Supplied text —
==*==
Garlic Scented Finger Tips

The result of an evening spent cooking with Randy-- pulled pork and goat cheese pizza.

The result of an evening spent cooking with Randy– pulled pork and goat cheese pizza.

I’ve been told that the tips of my fingers constantly smell like garlic. I wear this as a badge of honor. I haven’t always had fingers of garlic, it has been something that I’ve acquired the more time I spend in the kitchen.

Cooking together was not a part of my childhood. My family enjoyed eating together, but the tasks of preparation was never delegated to others. Regardless, my interest in food was always piqued because of the memorable family gatherings around food.

I started off making apple pies that used a horrible blend of flour and water for the crust, chunks of apple pieces (that probably had bits of seed scattered about) and an insane amount of cinnamon. My parents ate it with a smile. “A good try, but not quite like Granny’s apple pie”. Later on, I developed a slight obsession with chicken and dumplings and my dedicated mother helped me to create a dish that I felt inclined to make twice a week for six months.

Throughout college I would occasionally cook for my roommates, but the attraction of take-out food was far too appealing. It wasn’t until I started to date my future spouse that I began to cook with someone.

We spent our evenings preparing meals in his cramped apartment kitchen. I guess this is where my garlic finger tips began to develop. The food isn’t what I remember the most about those early days of cooking. It was the feeling of being with a loved one, working side-by-side to create something enjoyable together.

Here I am cutting cucumbers while Randy took the picture. The pickling process was a two-day venture and It was important that the inaugural pickling session was done together.

Here I am cutting cucumbers while Randy took the picture. The pickling process was a two-day venture and It was important that the inaugural pickling session was done together.
==*==
Recorded information —
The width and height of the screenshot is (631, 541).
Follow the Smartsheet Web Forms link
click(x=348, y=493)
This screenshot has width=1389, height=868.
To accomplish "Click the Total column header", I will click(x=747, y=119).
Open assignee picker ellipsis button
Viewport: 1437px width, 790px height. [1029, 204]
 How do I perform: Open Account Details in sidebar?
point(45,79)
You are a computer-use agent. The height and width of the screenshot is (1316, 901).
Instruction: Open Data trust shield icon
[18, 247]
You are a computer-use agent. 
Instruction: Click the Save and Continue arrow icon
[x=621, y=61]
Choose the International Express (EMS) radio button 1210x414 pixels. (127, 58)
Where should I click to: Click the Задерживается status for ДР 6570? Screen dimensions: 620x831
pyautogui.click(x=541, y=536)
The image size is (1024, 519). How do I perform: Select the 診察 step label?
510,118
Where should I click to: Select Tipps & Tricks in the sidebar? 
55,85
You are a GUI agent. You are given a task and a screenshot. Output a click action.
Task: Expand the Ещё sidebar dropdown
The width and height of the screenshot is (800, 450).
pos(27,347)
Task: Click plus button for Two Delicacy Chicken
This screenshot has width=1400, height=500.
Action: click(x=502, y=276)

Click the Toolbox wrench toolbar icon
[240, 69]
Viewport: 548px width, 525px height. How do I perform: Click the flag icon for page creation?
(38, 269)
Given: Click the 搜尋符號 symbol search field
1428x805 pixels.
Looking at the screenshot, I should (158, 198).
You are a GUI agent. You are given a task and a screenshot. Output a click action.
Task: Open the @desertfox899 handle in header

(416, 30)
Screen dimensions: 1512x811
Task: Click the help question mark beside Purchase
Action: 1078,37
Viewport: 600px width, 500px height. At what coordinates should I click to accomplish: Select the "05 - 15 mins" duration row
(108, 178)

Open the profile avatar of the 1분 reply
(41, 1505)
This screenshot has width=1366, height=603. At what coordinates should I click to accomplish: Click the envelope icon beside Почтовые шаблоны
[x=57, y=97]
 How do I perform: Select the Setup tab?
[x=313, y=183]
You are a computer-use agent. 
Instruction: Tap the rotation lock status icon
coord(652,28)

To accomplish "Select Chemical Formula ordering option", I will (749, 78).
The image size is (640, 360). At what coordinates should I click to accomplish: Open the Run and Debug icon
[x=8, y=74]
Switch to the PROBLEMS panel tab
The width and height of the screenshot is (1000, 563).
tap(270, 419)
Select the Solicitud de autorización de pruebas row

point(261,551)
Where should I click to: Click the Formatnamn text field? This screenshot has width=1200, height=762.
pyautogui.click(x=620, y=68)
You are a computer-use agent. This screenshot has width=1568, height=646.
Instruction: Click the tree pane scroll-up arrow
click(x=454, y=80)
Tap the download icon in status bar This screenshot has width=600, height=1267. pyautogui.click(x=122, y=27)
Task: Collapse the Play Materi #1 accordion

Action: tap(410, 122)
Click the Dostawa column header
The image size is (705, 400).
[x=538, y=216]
==*==
Problem set —
**1.** Decide whether each statement agrees with the garlic fingertips essay, answering yes or no and quoting the words of the essay that settle it: (a) The writer's family regularly shared the cooking during the writer's childhood. (b) The pickling process took two days. (c) During college, the writer cooked for roommates every evening.
**2.** Write the next part of the garlic fingertips essay, starting after its final sentence.
The listing has no connection to the garlic fingertips essay.

Answers to each task —
**1.**
(a) No: "Cooking together was not a part of my childhood."
(b) Yes: "The pickling process was a two-day venture"
(c) No: "Throughout college I would occasionally cook for my roommates"

**2.**
By the time we were married and into our first year of cooking, we had developed a rhythm in the kitchen. Music playing and wine poured, we would attempt cookery with what we thought was precision and poise. We learned a great deal and over time, cooking with Randy became a part of our marriage. Date nights at home are spent opening a bottle of wine, eating cheese and prosciutto and preparing meals.

Now that we have children, we also pursue with them the art of cooking together. The kitchen is the perfect environment to work side-by-side and see what can be created as a family, while all pursuing the same purpose. It’s my intention to pass the scented garlic finger tips as an inheritance to my children and grandchildren.

Little Katherine paws hard at work, stirring with one while holding her treasured lemon in the other. She is my salt pincher, pot stirrer and garlic peeler.

Little Katherine paws hard at work, stirring with one while holding her treasured lemon in the other. She is my salt pincer, pot stirrer and garlic peeler.

It is time to gather again in the kitchen. Cook with others. Invite family and friends into your home — spend a leisurely dinner together free from time constraints and cook. Give your guests a gift of hospitality: time, conversation and homemade food.